Click-target entries:
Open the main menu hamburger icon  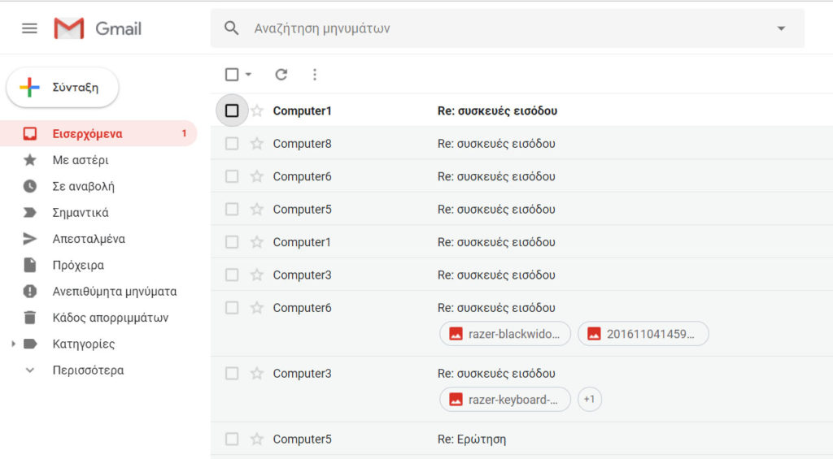(x=29, y=28)
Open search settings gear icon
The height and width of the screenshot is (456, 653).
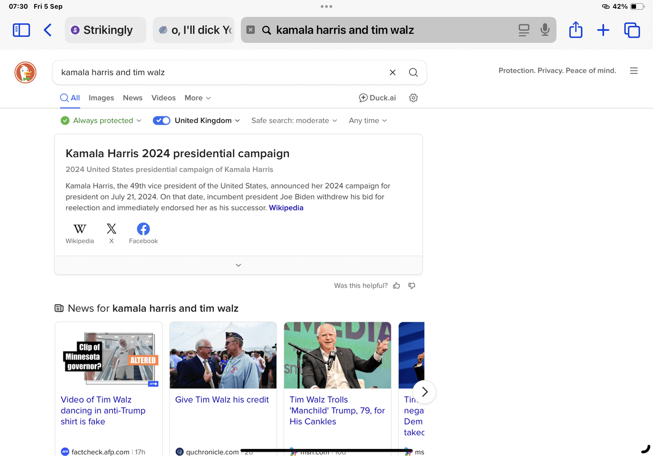[x=413, y=98]
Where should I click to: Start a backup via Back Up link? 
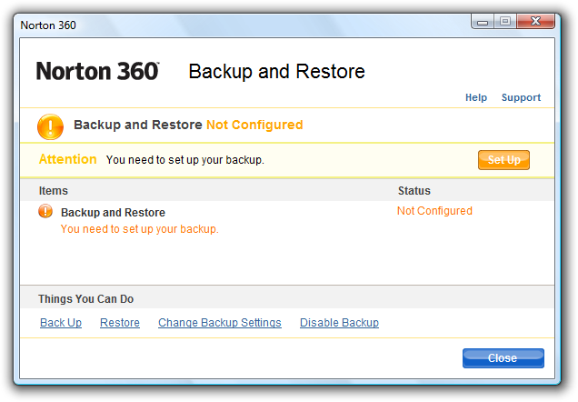click(61, 323)
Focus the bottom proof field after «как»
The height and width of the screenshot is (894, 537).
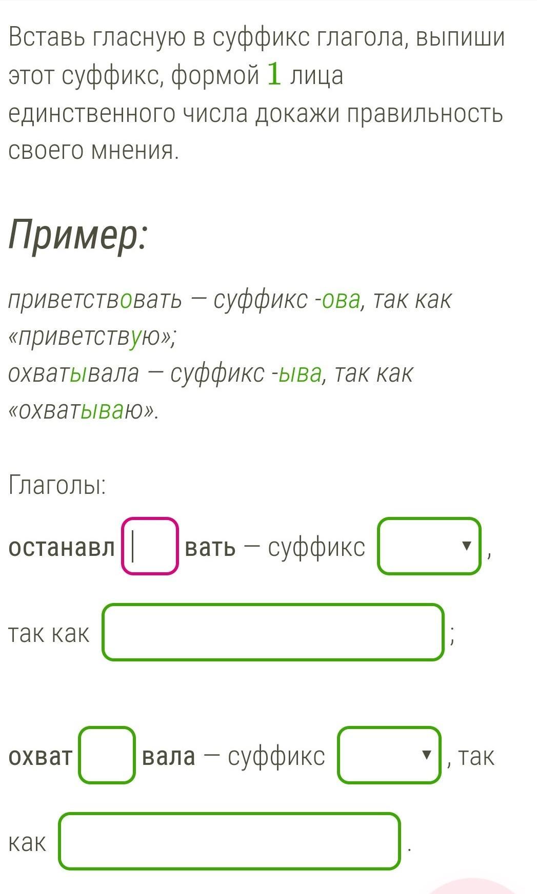(229, 841)
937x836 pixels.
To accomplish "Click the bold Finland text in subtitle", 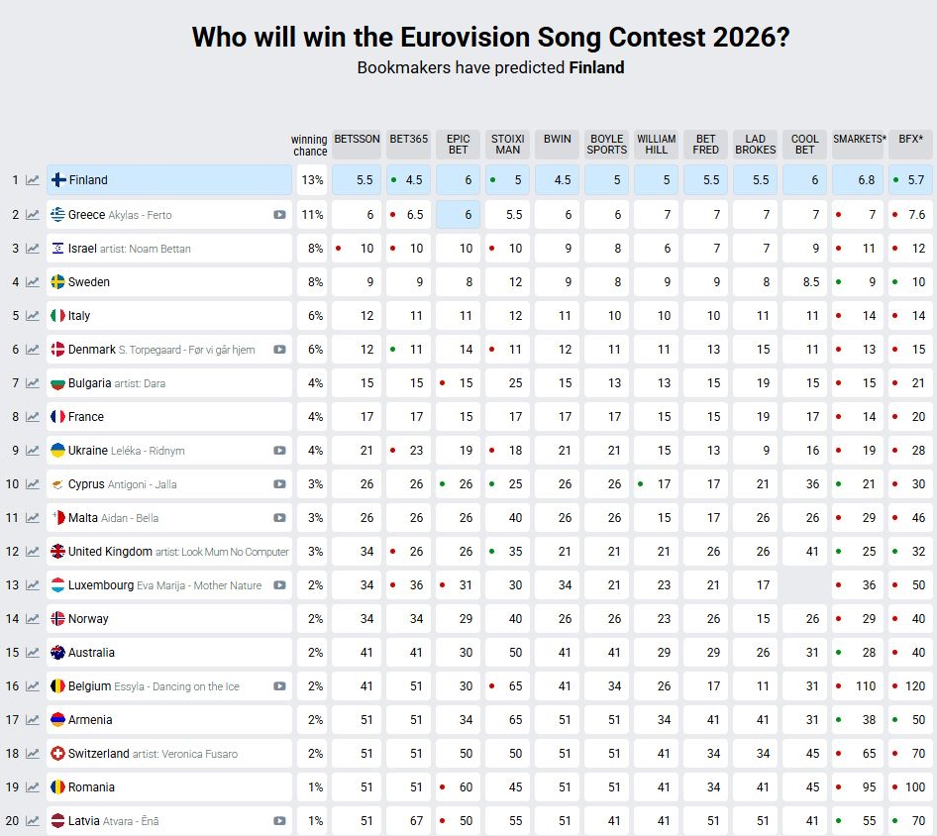I will pyautogui.click(x=595, y=68).
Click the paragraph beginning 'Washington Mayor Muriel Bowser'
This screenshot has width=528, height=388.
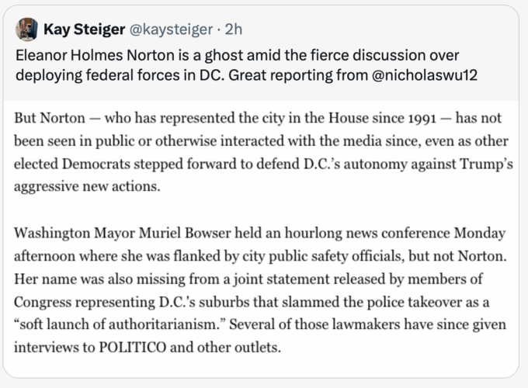coord(260,290)
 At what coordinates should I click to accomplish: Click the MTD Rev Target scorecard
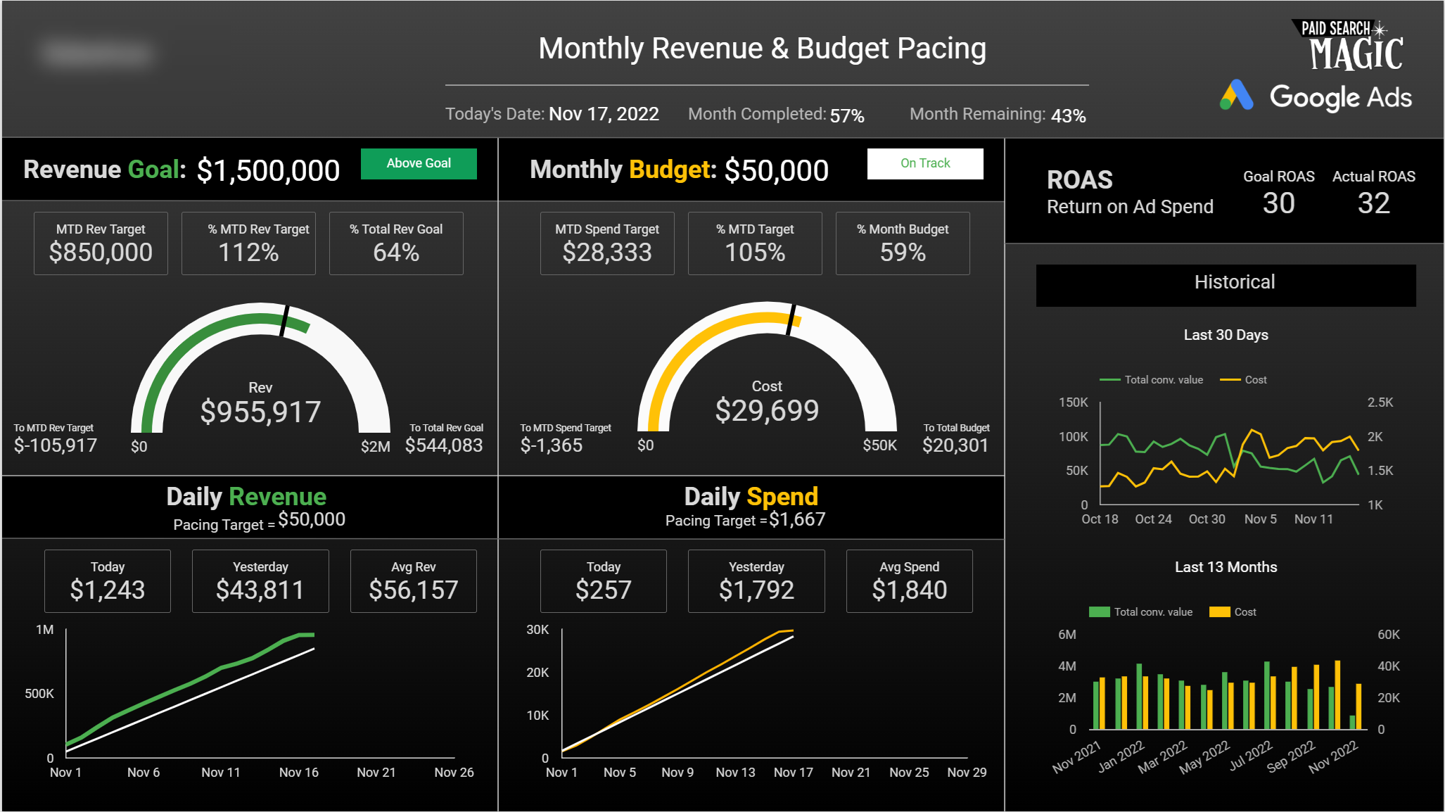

Objective>
Please retype the entries word for word, starting at the line that contains "Click the paragraph" and continuing through the end of the entries, both ends included. Leave out the pictures.

Task solution>
Click the paragraph beginning 'Washington Mayor Muriel Bowser'
This screenshot has width=528, height=388.
coord(260,290)
 At what coordinates should I click to accomplish: Click the MTD Rev Target scorecard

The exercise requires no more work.